What does it mean if you own a hedge fund? ›

Hedge funds are used by wealthy investors to pool their money and make high-risk, high-reward investments. Their primary purpose is to generate as much profit as possible, but they may use hedging strategies to lower the overall risk.

What is the difference between a hedge fund and a real money fund? ›

Real money managers are often referred to as institutional investors. The term real money means the money is managed on an unlevered basis. This contrasts with hedge funds, which often manage money using borrowed funds or leverage.

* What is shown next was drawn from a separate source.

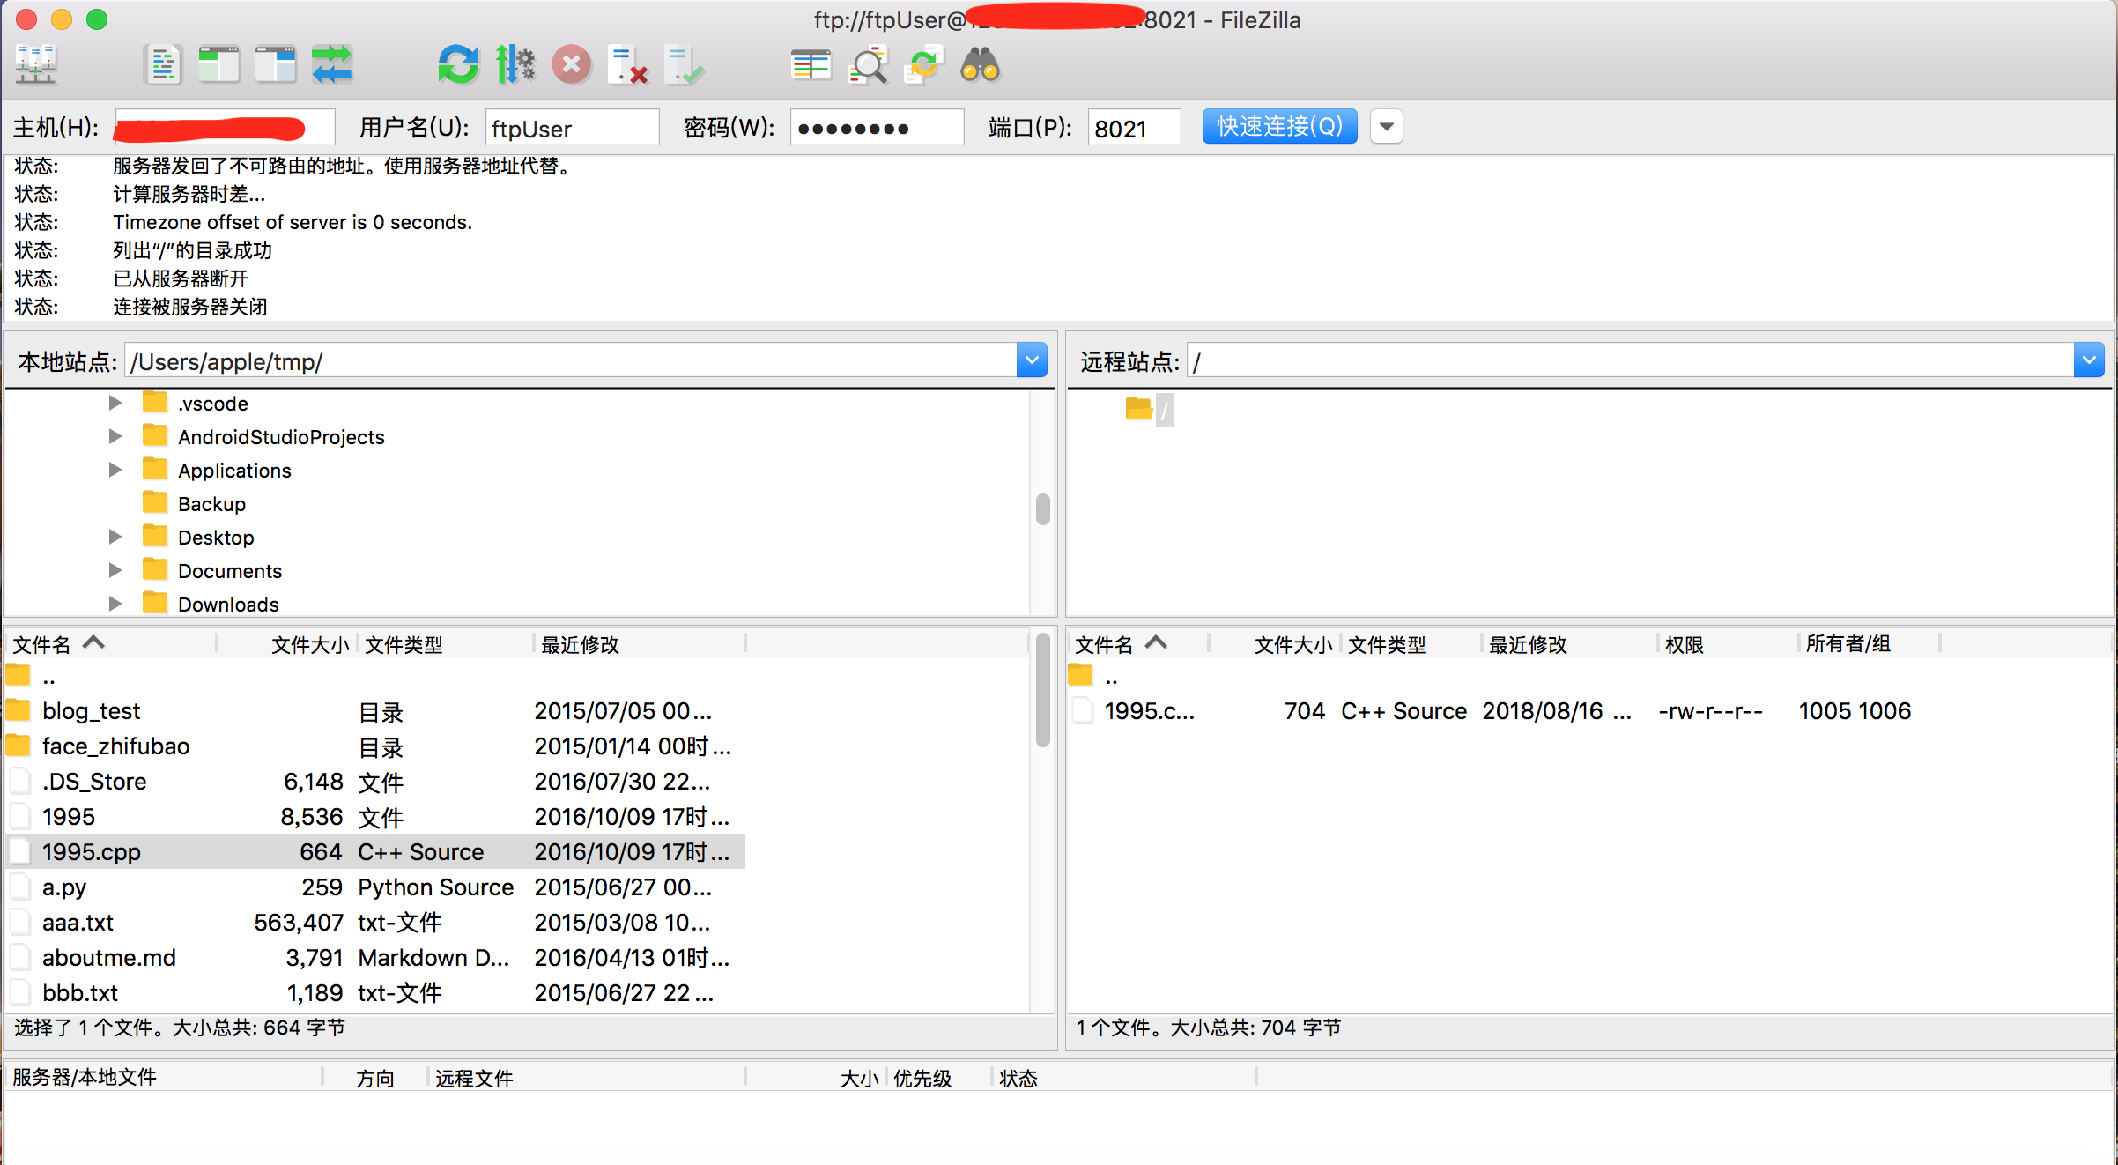This screenshot has width=2118, height=1165.
Task: Toggle the message log display
Action: click(x=164, y=64)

What's a hedge fund and why are they bad? ›

Hedge funds employ complex investing strategies that can include the use of leverage, derivatives, or alternative asset classes in order to boost return. However, hedge funds also come with high fee structures and can be more opaque and risky than traditional investments.

Top Articles
The Secret to Finding Profit in Pairs Trading
FAQ | Alchemy Pay
Katie Pavlich Bikini Photos
Gamevault Agent
Pieology Nutrition Calculator Mobile
Hocus Pocus Showtimes Near Harkins Theatres Yuma Palms 14
Free Atm For Emerald Card Near Me
Craigslist Mexico Cancun
Hendersonville (Tennessee) – Travel guide at Wikivoyage
Doby's Funeral Home Obituaries
Vardis Olive Garden (Georgioupolis, Kreta) ✈️ inkl. Flug buchen
Select Truck Greensboro
Things To Do In Atlanta Tomorrow Night
Non Sequitur
How To Cut Eelgrass Grounded
Pac Man Deviantart
Alexander Funeral Home Gallatin Obituaries
Craigslist In Flagstaff
Shasta County Most Wanted 2022
Energy Healing Conference Utah
Testberichte zu E-Bikes & Fahrrädern von PROPHETE.
Aaa Saugus Ma Appointment
Geometry Review Quiz 5 Answer Key
Walgreens Alma School And Dynamite
Bible Gateway passage: Revelation 3 - New Living Translation
Yisd Home Access Center
Home
Shadbase Get Out Of Jail
Gina Wilson Angle Addition Postulate
Celina Powell Lil Meech Video: A Controversial Encounter Shakes Social Media - Video Reddit Trend
Walmart Pharmacy Near Me Open
A Christmas Horse - Alison Senxation
Ou Football Brainiacs
Access a Shared Resource | Computing for Arts + Sciences
Pixel Combat Unblocked
Cvs Sport Physicals
Mercedes W204 Belt Diagram
'Conan Exiles' 3.0 Guide: How To Unlock Spells And Sorcery
Teenbeautyfitness
Where Can I Cash A Huntington National Bank Check
Facebook Marketplace Marrero La
Nobodyhome.tv Reddit
Topos De Bolos Engraçados
Gregory (Five Nights at Freddy's)
Grand Valley State University Library Hours
Holzer Athena Portal
Hampton In And Suites Near Me
Hello – Cornerstone Chapel
Stoughton Commuter Rail Schedule
Bedbathandbeyond Flemington Nj
Otter Bustr
Selly Medaline
Latest Posts
Article information

Author: Neely Ledner

Last Updated:

Views: 6648

Rating: 4.1 / 5 (42 voted)

Reviews: 89% of readers found this page helpful

Author information

Name: Neely Ledner

Birthday: 1998-06-09

Address: 443 Barrows Terrace, New Jodyberg, CO 57462-5329

Phone: +2433516856029

Job: Central Legal Facilitator

Hobby: Backpacking, Jogging, Magic, Driving, Macrame, Embroidery, Foraging

Introduction: My name is Neely Ledner, I am a bright, determined, beautiful, adventurous, adventurous, spotless, calm person who loves writing and wants to share my knowledge and understanding with you.